Yvette Cooper 

The U.K.’s current foreign secretary was keen to remind MPs she wasn’t running the Foreign Office when the seeds of the Mandelson saga were sown.

Asked about the Doyle revelation in the House of Commons Tuesday, Cooper said: “Obviously, I was the home secretary at the time that I understand that took place, so I was not involved and do not know the circumstances.”

Robbins told MPs earlier Tuesday that he was “under strict instruction” from No. 10 not to discuss the possibility of Doyle’s posting with Lammy, something Cooper said she was “extremely concerned” about.
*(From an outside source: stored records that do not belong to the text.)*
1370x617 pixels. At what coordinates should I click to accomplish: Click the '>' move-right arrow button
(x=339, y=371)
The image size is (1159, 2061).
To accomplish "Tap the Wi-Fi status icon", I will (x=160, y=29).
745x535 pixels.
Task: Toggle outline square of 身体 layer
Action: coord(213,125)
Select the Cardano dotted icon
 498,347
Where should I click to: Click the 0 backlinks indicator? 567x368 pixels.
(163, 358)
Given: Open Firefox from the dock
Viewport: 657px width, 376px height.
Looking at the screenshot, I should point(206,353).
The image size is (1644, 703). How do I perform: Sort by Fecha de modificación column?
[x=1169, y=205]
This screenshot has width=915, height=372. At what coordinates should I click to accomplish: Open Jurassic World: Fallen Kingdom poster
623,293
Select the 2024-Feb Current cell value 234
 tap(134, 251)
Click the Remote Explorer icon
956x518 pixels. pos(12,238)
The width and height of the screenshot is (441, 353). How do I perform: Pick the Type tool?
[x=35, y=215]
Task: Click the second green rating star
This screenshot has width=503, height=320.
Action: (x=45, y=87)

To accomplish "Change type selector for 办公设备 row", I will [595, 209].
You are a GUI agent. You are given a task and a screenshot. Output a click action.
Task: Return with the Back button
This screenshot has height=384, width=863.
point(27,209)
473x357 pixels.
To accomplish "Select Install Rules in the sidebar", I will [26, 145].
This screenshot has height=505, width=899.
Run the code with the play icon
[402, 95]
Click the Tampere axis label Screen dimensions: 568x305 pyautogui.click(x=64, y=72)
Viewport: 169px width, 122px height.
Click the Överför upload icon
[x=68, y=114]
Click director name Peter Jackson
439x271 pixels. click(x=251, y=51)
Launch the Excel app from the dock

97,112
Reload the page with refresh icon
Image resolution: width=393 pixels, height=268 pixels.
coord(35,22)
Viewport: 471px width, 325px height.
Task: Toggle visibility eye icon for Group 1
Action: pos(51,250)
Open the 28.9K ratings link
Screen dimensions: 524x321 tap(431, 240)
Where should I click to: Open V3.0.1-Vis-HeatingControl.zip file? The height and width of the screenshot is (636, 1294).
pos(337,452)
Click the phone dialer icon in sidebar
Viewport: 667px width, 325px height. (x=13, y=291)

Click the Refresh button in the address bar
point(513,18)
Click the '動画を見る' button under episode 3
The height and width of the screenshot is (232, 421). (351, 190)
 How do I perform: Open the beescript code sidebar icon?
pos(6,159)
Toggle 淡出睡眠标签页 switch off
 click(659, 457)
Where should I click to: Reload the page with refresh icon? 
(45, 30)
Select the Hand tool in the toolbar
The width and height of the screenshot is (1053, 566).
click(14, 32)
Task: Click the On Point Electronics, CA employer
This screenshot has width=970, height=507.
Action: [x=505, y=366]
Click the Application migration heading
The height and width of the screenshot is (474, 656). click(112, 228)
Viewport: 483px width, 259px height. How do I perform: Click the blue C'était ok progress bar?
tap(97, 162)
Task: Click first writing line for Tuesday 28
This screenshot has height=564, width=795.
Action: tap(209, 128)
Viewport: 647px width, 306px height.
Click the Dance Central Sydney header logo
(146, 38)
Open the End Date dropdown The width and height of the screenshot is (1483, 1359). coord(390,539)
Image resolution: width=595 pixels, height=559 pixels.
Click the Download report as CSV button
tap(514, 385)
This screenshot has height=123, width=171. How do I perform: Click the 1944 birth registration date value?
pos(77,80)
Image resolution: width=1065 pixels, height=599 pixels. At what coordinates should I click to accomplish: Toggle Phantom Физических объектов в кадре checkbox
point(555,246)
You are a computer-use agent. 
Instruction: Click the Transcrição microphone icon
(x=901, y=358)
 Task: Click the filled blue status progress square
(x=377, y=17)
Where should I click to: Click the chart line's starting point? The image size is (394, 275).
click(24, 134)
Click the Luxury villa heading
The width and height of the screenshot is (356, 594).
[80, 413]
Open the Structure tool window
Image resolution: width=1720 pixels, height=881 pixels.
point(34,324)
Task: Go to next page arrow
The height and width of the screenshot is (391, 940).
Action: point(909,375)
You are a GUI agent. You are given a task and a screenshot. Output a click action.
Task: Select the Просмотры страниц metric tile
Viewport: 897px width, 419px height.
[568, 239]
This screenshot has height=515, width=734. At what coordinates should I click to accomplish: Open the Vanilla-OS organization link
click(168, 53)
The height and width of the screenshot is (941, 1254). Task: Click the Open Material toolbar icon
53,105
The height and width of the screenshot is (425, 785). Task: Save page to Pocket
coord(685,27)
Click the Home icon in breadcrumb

For good measure, she added Doyle would “not have been an appropriate appointment.” 

Darren Jones 

There are few ministers closer to Starmer than Jones, but it appears even the PM’s chief secretary has his limits.

During an interview with POLITICO’s Anne McElvoy, Jones pleaded ignorance when quizzed over accusations from Robbins that there had been a culture of fear inside Downing Street around Mandelson’s appointment.

 “I wasn’t in the building at the time, so I can’t speak to it contemporaneously,” Jones said Tuesday at the Good Growth Foundation’s National Growth Debate.

He insisted: “I just don’t recognize” that the current No 10 culture is one of “fiefdom or fear.” If only he had been chief secretary at the time Mandelson was appointed.